The week of March 6, 2018 we'll gradually roll out these changes:

Rate limiting was previously undefined beyond a vague "1 message per second" rule for posting messages via chat.postMessage or incoming webhooks.

After analyzing usage patterns over the past several months, we put together a portfolio of rate limit tiers assigned to each method.

Each API method's assigned tier allows a certain number of requests per minute, with varying support for greater bursts of activity, especially when using cursor-based pagination.

For most methods, rate limits are higher than they've ever been before. Find your favorite method's assigned tier by browsing the method catalog.

Web API rate limit tiers

Tier Range Description
Tier 1 1+ per minute Access tier 1 methods infrequently. A small amount of burst behavior is tolerated.
Tier 2 20+ per minute Most methods allow at least 20 requests per minute, while allowing for occasional bursts of more requests.
Tier 3 50+ per minute Tier 3 methods allow a larger number of requests and are typically attached to methods with paginating collections of conversations or users. Sporadic bursts are welcome.
Tier 4 100+ per minute Enjoy a large request quota for Tier 4 methods, including generous burst behavior.
Special Varies Rate limiting conditions are unique for methods with this tier. For example, chat.postMessage generally allows posting one message per second per channel, while also maintaining a workspace-wide limit. Consult the method's documentation to better understand its rate limiting conditions.

These tiers and their allowed number of requests are subject to change.

How rate limits are evaluated

Rate limits were previously evaluated in a per token bucket. Now rate limits are enforced on a per Slack app per workspace basis.

If your app has 10 user tokens and 1 bot user token belong to a single workspace, all 11 tokens draw from the rate limit pool assigned by the method's associated tier.

How to respond or prepare

We recommend apps make requests to methods and when rate limited, retry and resume requests once the rate limiting period is over.

You may want to evaluate the rate limit tiers assigned to methods and throttle or refactor usage as needed. In some cases, you might remove throttling you've previously put in place for use cases like pagination.

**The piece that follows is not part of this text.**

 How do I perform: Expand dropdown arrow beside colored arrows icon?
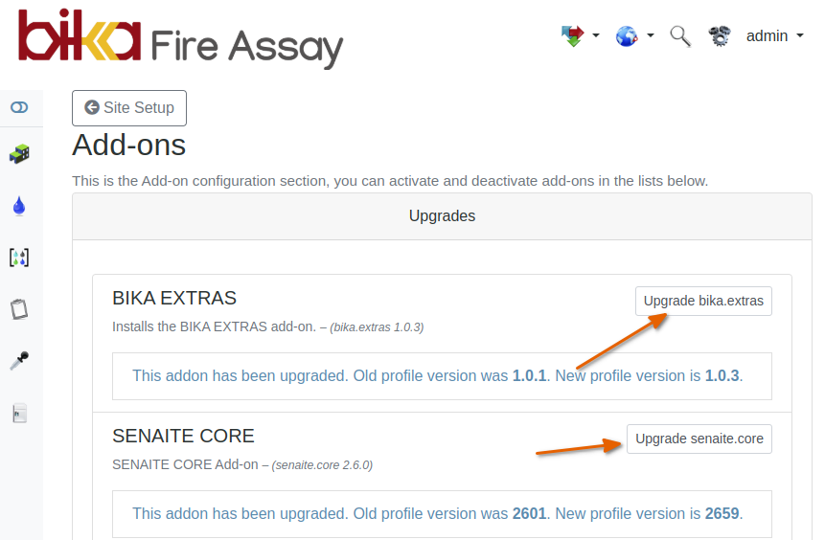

Responding to rate limiting conditions

When your app is rate limited making a specific request, you'll receive a HTTP response somewhat like this one.

HTTP/1.1 429 Too Many Requests
Retry-After: 30

This response instructs your app to wait 30 seconds before attempting to call the same method with any token awarded to your application from this workspace.

Calls to other methods on behalf of this workspace are not restricted. Calls to the same method for other workspaces for this app are not restricted.

By programmatically evaluating the Retry-After header you should wait for the indicated number of seconds before retrying the same request or continuing to use that method for this workspace.

See the rate limiting documentation for more information.

What happens if I do nothing?

If rate limiting was never a problem for you before, it probably won't be a problem for you now.

If you've already built support for handling HTTP status code 429 (Too Many Requests), your code should continue working as expected whenever you enter rate limiting conditions.

If you aren't detecting and responding to rate limit conditions, your application may continue attempting to make requests without waiting the instructed amount of time between requests.

When is this happening?

Beginning March 7th, 2018 we'll gradually turn this form of Web API rate limiting on for a small number of Slack apps. By the end of March 9th, 2018 we plan to have all Slack apps using the Web API running on the new rate limiting system.